Il calcio ha il potere straordinario di abbattere i muri dell'indifferenza e di arrivare dritto al cuore delle persone, specialmente dei più giovani. Quando i campioni svestono i panni dei supereroi inarrivabili e affrontano le vulnerabilità del quotidiano, il messaggio acquista una potenza dirompente. È esattamente ciò che sta accadendo all'ombra del Vesuvio grazie alla virtuosa partnership siglata tra la SSC Napoli e la Fondazione Valter Longo, uniti in una campagna di sensibilizzazione contro l'obesità e il sovrappeso.
Alimentazione e sport per battere il sovrappeso: l'asse SSC Napoli-Fondazione Valter Longo per educare le famiglie
A metterci letteralmente la faccia è Rasmus Højlund. Il bomber danese, idolo della tifoseria azzurra, è il protagonista di un toccante video diffuso sui social network, in cui si rivolge direttamente a chi combatte quotidianamente contro i disturbi legati al peso. "Non sei solo", esordisce l'attaccante, ricordando come attraverso scelte semplici e il fondamentale supporto di professionisti sanitari della nutrizione, sia assolutamente possibile ritrovare energia e salute. L'impegno dei campioni del Napoli non si limita a uno slogan, ma si inserisce in un progetto strutturato per promuovere stili di vita sani, un'alimentazione equilibrata e la pratica sportiva costante. Una missione che Højlund riassume con una metafora perfetta per il suo mondo: "In campo, come nella vita, la partita più importante è quella per la tua salute. Ma ci vuole impegno. Con l'aiuto della Fondazione Valter Longo possiamo farcela".

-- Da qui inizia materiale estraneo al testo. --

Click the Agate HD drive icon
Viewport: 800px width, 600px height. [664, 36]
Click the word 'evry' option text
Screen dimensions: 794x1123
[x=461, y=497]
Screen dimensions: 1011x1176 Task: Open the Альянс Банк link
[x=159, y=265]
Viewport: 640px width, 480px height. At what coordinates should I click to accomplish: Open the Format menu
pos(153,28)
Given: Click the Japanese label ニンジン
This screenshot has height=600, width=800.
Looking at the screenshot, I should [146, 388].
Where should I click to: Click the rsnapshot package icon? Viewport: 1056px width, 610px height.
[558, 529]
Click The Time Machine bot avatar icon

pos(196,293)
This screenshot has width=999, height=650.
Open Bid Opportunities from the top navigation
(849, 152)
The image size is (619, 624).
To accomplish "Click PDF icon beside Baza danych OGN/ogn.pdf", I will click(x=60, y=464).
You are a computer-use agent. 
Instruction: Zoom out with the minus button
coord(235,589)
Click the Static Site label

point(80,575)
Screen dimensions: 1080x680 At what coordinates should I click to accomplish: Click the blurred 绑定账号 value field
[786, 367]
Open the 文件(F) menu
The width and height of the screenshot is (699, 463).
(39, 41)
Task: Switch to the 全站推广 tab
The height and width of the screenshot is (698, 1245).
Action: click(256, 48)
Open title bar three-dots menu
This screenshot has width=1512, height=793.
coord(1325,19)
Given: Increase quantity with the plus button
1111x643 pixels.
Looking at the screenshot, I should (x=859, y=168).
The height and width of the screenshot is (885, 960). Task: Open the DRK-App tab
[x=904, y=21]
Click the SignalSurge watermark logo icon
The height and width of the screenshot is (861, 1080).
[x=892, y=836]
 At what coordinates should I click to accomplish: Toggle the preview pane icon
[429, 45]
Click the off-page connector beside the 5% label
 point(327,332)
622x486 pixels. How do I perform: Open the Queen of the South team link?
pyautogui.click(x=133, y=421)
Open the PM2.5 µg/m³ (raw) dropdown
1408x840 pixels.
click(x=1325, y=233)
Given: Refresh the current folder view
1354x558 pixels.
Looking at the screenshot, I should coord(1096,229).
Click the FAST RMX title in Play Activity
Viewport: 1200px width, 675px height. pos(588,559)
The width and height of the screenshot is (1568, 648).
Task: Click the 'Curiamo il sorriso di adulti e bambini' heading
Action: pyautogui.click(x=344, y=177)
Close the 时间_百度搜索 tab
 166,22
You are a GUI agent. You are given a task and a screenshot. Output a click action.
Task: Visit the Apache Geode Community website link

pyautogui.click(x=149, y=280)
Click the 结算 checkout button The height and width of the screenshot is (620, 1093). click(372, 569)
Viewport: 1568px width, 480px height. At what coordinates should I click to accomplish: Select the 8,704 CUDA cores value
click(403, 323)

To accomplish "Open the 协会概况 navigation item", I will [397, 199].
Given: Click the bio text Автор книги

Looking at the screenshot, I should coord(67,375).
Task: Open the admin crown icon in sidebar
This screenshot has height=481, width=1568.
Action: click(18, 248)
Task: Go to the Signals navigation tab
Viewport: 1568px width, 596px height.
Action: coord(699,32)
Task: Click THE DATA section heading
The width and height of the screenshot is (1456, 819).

L'iniziativa assume un'urgenza e una rilevanza sociale assoluta se si analizza il contesto territoriale a cui è prevalentemente rivolta. Come evidenziato dalla stessa Fondazione, la campagna parla in primis alle ragazze e ai ragazzi della Campania. La regione registra infatti il dato più critico e allarmante a livello nazionale sul fronte del sovrappeso e dell'obesità infantile: qui, oltre il 43% dei bambini si trova al di sopra del peso raccomandato dai parametri medici. Di fronte a un'emergenza sanitaria e sociale di tale portata, il gol più bello del Napoli è proprio quello di sfruttare il proprio enorme seguito per costruire una forte rete di aiuto. Un impegno continuativo capace di dialogare in modo efficace e diretto non solo con le giovani generazioni, ma anche con le famiglie e le comunità educanti, per invertire la rotta e vincere, tutti insieme, la partita della salute.